Wish I could. I don’t find it a sad height. This midpart seems to be a brief scenic overlook, easy to miss. We’re all tourists in the Smokies, climbing, turning, climbing, rounding a bend among the endless trees – and then suddenly there’s an opening, the clouds part, everybody in the car gasps but, damn, we’re already past the turnoff. Oh, well, it was pretty spectacular, there for a moment, being at the top of this part of the world, seeing it all, or at least an awful lot of it.
Not that there’s just the one turnoff and that’s it. There’s the one, and then the next, some higher and some lower, some wrapped in clouds or obscured by shrubbery. Without quite knowing it, you find you’re already partway down, by the time you finally do make up your mind to definitely turn off, stretch your legs, and take a look. A younger person, on their way up, could have told you that you were already past the peak; but the young don’t come up that side, so you pretty much had to guess and wing it. So then, yep, looks like we’re a bit post-climax after all. Oh, well.
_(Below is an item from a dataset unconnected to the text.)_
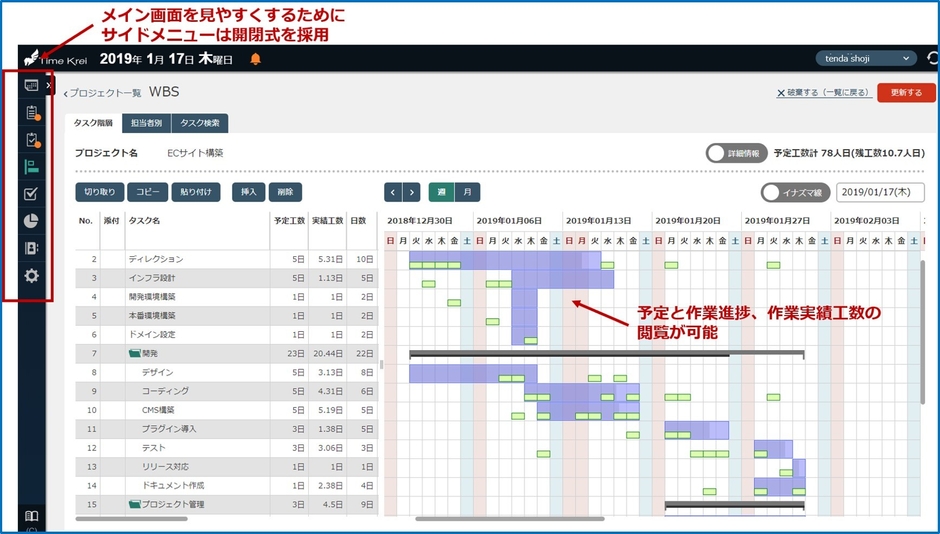Open the tenda shoji user dropdown
Screen dimensions: 940x534
(x=865, y=59)
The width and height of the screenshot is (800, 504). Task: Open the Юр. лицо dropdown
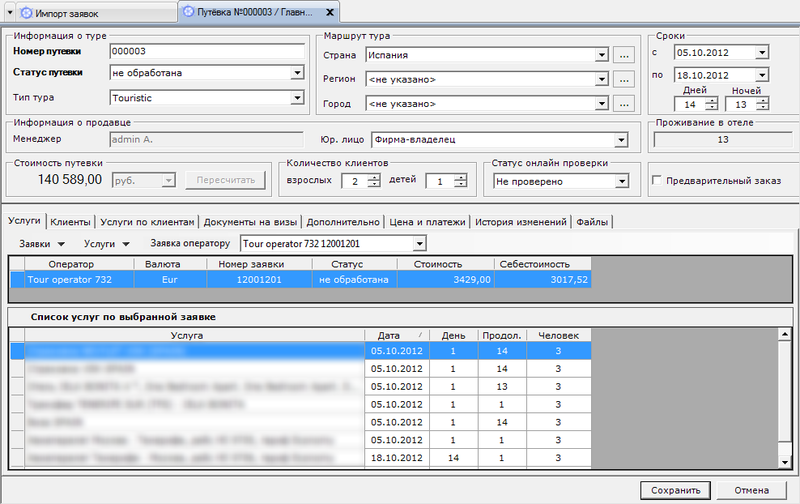(621, 141)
And then, I suspect, it’s on you. In a heartbeat, you go from being on a slight roll, gathering speed as you head downwards, to being completely out of control, lurching into the ditch and then flipping ass over applecart. And that will be the end of you. Because what starts to happen, here in the midpart, is crisis and upheaval, death and devastation, really no end to the variations on the theme we’ve been hearing all along. Same tune but, ah, now we’re a bit more vulnerable. Now, by God, we’re really listening. The broken bone or emotional wound that would have slowed us down for a few weeks, back then, is full ready to provoke a real blowout, and then there we go, over the brink.
This is supposed to be an era, a long slow phase of pleasurable existence. And for some it is. Some manage their approach speed, somehow; they drift up here for a good spell. But even for them, this stage has all the makings of sudden-death exposure to every stray virus and random accident. One little skin blemish that turns out to be melanoma, the accrued payback for all those decades in the sun; one slip on one banana peel and a fall onto the wrong hip. One overlooked clause in the health insurance policy; one virus that would hardly have fazed a younger person; one screwup at the pharmacy. It just takes one – of something, unpredictable – and suddenly we’re viewing the precipice from a completely unacceptable angle.
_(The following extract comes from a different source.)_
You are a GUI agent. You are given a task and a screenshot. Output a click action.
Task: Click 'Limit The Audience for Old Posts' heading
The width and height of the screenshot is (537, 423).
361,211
I, personally, won’t be staying long in this midpart. I’m not sure why not, but I sense that’s so. Thinking back, I can’t even say for sure whether I was always roaring on too fast, or was actually just idling up the hill, poking along far behind most others. It seems like it was both ways at once, though of course that’s impossible.
Well, whatever. Here I am, and not for long. Worry itself seems to accelerate the downward pace, or to make the drop seem more precipitous – and yet who can help but worry? But maybe that’s the trick. Maybe I’m supposed to always remember that I am a tourist. It’s not just any road, this one; it’s the road to the top. It’s the one I chose, intending to get to precisely this point, wherever it is precisely that I really am. Now, of all times, is when I should be most earnestly looking off to the left and right, seeing what I came here to see. That sounds like a half-assed way to drive, but the best tourists do it, and survive; and perhaps I shall too, at least for a while.